Data for this exercise –

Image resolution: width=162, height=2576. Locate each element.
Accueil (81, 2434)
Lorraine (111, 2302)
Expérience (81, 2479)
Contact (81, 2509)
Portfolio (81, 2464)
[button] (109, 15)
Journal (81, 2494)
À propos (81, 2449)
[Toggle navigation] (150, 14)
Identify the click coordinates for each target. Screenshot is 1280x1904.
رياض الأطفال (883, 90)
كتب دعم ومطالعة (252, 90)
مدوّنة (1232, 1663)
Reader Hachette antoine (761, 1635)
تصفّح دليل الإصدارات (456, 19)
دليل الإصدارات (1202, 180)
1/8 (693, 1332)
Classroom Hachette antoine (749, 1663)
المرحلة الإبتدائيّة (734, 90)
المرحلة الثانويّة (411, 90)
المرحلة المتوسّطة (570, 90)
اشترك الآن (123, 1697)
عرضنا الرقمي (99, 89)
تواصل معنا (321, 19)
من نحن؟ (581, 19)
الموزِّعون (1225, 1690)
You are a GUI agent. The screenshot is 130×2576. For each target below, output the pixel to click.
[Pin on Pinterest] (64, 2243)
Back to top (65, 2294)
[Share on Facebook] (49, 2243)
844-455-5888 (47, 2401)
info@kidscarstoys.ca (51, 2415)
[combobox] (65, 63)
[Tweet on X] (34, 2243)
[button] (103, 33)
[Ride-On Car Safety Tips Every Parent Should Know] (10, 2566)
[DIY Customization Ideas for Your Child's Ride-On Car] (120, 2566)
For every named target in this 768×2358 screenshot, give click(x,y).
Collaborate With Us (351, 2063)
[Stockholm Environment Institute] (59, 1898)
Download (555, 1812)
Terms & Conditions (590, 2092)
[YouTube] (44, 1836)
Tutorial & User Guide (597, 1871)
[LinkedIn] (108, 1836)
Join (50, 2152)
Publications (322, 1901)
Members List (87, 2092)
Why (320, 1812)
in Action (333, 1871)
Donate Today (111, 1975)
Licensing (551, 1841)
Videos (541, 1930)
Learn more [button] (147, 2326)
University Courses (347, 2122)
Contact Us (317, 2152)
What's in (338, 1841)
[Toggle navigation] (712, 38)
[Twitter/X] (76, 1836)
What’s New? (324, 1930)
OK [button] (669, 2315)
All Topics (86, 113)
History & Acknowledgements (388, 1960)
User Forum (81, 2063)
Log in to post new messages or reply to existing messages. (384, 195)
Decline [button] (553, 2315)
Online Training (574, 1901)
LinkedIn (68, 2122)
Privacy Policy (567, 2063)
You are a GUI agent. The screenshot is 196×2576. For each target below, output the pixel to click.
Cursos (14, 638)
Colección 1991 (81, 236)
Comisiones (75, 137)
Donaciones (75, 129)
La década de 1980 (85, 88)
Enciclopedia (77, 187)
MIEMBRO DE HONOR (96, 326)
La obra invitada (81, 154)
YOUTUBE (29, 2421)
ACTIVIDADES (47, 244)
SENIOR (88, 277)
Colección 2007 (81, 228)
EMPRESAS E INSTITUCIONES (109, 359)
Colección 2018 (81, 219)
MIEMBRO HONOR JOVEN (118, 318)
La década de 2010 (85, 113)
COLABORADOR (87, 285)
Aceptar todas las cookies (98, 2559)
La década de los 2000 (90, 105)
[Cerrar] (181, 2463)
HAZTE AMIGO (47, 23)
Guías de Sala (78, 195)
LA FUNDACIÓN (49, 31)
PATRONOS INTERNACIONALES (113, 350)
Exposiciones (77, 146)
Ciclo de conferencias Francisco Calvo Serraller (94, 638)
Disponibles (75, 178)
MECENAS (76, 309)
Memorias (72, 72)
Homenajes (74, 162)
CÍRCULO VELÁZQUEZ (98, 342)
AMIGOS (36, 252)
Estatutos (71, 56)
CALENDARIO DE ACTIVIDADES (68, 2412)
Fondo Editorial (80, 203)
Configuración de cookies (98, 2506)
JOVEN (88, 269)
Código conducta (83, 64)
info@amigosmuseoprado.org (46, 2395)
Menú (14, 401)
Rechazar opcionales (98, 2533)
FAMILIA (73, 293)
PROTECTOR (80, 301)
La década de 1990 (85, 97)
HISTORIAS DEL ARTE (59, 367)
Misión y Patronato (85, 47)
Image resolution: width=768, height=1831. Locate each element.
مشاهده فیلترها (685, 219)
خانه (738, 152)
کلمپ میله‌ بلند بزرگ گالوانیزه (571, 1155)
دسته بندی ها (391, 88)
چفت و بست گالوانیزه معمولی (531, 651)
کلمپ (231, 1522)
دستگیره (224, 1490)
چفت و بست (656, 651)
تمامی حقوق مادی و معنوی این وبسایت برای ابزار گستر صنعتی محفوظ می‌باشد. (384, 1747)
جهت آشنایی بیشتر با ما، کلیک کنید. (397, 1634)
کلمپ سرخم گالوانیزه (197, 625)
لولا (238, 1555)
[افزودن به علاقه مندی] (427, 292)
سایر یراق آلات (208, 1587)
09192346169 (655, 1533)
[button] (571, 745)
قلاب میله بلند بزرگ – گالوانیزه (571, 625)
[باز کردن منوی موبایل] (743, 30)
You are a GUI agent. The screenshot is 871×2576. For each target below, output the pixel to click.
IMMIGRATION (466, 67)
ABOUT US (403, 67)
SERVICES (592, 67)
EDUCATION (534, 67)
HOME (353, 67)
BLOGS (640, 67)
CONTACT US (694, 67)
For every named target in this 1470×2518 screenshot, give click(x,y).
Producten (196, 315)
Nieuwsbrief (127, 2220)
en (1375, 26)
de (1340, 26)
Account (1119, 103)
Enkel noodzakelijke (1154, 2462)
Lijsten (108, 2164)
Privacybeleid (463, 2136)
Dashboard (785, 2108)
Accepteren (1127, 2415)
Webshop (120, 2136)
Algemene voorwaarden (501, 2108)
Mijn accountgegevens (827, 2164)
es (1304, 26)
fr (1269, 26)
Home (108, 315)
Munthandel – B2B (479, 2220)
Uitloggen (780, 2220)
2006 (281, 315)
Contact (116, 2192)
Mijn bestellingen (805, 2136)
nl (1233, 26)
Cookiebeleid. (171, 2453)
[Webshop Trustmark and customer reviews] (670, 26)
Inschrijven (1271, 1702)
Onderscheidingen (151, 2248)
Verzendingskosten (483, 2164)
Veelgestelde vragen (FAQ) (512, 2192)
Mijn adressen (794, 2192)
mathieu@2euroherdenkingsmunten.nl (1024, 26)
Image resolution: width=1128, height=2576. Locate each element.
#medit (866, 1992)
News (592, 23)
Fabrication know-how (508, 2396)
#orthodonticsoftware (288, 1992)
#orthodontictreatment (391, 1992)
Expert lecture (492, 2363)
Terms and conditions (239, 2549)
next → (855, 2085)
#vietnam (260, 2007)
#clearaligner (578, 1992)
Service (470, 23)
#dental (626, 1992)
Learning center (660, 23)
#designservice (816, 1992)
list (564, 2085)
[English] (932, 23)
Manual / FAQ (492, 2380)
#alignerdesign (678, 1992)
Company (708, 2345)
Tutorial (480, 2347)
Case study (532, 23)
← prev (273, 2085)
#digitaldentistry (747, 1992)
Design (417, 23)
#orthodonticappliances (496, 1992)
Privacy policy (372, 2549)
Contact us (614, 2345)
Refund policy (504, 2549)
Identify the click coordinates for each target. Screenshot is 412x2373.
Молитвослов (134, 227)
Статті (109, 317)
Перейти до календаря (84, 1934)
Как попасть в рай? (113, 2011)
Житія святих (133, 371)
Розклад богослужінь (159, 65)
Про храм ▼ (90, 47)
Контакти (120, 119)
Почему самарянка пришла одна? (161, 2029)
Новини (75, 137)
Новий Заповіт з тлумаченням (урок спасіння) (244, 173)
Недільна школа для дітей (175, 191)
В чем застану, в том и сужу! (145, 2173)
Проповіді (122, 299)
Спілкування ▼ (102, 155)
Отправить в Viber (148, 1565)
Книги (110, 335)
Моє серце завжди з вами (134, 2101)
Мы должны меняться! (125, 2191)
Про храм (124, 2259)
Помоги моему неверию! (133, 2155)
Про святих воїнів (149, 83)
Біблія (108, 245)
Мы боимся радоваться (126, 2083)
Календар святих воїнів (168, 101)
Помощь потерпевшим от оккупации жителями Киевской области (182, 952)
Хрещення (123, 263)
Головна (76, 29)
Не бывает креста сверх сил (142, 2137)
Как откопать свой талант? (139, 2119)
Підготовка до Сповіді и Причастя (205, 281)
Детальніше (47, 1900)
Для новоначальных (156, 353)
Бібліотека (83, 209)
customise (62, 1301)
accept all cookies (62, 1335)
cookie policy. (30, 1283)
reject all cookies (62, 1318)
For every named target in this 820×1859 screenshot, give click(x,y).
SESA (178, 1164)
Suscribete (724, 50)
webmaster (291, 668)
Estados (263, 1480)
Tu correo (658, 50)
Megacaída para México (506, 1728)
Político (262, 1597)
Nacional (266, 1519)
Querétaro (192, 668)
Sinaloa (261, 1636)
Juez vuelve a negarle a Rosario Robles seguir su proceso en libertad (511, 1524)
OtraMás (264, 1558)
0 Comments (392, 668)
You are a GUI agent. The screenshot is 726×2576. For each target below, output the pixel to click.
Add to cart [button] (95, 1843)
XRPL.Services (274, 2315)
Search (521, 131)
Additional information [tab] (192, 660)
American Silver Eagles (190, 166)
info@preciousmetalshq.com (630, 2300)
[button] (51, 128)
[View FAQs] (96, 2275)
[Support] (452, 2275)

Task to complete – Tell how many lines of the data above hold the string "Hachette". Give only the number.

Written answer – 2